Quinine
Peruvian Quechua Indians discovered the first effective treatment for malaria.
Malaria, a disease transmitted from one human to another by way of mosquito bites, has been a problem throughout human history. Especially prevalent in tropical and subtropical areas, malaria has also been known as marsh fever since the warm wet conditions are ideal for the mosquitoes that spread the parasite.
The first effective treatment for malaria came from the Quechua Indians of Peru, who used the bark of the cinchona tree for another reason, namely to reduce tremors brought about by cold ambient temperatures. That the bark not only effectively treated malarial tremors but also the disease itself was somewhat coincidental. Its proven effectiveness made cinchona bark a valuable import from Peru to Rome in the 1600s to treat the malarial outbreaks fostered by mosquitoes in the swamps and marshes around Rome. The active component of the cinchona bark was isolated in the late 1700s and was named quinine after the Indians who initially discovered it.

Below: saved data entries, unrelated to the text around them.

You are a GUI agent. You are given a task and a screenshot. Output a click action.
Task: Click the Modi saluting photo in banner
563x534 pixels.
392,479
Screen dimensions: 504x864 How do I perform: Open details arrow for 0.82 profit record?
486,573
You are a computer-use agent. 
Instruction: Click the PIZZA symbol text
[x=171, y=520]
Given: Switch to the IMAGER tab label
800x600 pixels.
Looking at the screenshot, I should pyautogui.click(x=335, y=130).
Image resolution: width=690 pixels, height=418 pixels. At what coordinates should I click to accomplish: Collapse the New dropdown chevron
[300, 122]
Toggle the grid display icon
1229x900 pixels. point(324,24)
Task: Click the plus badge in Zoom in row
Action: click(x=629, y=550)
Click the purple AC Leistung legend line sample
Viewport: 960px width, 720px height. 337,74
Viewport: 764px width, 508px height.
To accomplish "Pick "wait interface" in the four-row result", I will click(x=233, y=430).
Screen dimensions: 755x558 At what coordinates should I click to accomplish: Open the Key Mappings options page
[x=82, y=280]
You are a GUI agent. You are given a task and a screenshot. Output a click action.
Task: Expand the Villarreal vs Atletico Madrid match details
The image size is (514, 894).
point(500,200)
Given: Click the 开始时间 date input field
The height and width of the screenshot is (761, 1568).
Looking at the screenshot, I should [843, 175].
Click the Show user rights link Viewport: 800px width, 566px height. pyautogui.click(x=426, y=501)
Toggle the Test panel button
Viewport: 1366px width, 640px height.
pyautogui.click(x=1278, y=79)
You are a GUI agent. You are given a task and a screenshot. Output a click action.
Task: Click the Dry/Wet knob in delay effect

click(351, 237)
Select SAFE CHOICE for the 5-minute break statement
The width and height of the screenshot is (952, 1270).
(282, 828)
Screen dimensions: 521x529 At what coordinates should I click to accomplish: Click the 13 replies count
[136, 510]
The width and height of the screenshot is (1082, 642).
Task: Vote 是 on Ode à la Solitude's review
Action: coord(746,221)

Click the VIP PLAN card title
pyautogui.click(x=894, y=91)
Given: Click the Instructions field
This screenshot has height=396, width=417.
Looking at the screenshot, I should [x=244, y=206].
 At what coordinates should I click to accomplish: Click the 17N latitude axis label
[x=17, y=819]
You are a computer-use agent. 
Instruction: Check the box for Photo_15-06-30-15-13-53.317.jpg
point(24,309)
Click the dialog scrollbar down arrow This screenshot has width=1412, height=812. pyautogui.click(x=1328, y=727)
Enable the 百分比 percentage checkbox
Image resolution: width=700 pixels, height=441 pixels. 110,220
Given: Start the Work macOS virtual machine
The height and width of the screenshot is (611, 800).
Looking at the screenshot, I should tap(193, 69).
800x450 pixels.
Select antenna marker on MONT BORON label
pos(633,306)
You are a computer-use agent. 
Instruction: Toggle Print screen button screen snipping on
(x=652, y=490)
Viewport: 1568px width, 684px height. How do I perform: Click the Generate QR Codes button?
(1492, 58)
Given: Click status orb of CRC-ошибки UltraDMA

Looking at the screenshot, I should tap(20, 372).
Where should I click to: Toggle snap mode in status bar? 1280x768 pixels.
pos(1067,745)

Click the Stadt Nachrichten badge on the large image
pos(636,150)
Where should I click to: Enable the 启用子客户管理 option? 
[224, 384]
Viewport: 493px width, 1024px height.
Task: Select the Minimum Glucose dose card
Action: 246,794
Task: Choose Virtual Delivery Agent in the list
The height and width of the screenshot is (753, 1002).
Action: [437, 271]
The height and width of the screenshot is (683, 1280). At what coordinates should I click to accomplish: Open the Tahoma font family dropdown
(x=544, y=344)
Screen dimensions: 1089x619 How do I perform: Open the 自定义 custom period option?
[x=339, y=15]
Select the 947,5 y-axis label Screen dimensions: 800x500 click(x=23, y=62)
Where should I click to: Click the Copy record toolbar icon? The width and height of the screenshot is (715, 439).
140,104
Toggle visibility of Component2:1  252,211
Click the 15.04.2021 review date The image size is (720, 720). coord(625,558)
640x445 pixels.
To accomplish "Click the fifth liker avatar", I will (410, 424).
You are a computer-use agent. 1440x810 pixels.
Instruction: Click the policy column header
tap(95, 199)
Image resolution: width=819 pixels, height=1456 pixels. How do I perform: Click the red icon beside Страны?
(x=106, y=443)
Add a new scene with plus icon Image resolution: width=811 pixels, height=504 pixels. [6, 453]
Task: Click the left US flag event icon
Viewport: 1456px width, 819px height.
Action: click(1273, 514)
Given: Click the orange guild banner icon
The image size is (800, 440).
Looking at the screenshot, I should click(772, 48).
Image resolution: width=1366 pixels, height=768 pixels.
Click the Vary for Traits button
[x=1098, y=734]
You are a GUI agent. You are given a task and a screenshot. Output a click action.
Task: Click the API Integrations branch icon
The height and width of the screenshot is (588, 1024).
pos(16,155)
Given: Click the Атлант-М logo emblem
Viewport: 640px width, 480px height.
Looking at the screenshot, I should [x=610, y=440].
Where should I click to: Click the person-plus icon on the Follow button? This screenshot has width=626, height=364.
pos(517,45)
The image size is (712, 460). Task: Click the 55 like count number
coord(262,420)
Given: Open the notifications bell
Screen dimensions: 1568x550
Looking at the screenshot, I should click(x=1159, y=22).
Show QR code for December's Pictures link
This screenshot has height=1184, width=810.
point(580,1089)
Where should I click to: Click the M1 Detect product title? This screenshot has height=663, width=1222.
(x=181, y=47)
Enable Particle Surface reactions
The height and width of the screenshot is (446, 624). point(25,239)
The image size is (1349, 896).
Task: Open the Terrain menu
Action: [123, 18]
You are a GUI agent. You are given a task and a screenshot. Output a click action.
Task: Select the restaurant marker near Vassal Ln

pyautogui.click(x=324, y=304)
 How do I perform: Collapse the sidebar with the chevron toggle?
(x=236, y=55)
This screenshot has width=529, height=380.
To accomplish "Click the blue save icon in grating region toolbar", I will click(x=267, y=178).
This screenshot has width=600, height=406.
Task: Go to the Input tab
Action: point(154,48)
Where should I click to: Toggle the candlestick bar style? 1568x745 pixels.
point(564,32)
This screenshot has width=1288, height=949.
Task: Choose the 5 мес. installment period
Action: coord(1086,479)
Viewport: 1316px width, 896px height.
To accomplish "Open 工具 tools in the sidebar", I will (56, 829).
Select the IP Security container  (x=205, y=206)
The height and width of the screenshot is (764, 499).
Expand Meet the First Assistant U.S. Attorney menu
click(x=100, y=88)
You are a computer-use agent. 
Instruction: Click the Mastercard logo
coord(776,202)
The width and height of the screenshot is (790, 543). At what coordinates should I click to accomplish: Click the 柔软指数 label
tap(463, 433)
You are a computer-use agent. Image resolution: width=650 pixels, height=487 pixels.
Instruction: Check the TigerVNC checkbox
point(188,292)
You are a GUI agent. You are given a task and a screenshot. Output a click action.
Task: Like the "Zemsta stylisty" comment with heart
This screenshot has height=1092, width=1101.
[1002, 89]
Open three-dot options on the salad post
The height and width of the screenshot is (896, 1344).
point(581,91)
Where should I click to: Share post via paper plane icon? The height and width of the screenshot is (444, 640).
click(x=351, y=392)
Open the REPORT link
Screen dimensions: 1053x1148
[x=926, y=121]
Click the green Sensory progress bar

During World War II, access to quinine became an important priority for the armies fighting in the South Pacific, where 500,000 American troops became infected and 60,000 died of malaria. Like so many other chemical projects undertaken as a response to wartime shortages, limited access to the natural product prompted scientists to synthesize quinine in different ways, but under peacetime conditions, the only economically feasible source remained isolating it from the cinchona tree bark. In the 1940’s, alternative anti-malarial medicines were discovered, and as a result, quinine is now used only on rare occasions.
Quinine is also the bitter flavor found in tonic water. The British used quinine as a medicine to prevent malaria while posted in India. According to tradition, the ever-resourceful British added gin to their daily medication to kill the taste of the quinine, and thus invented the cocktail: gin and tonic.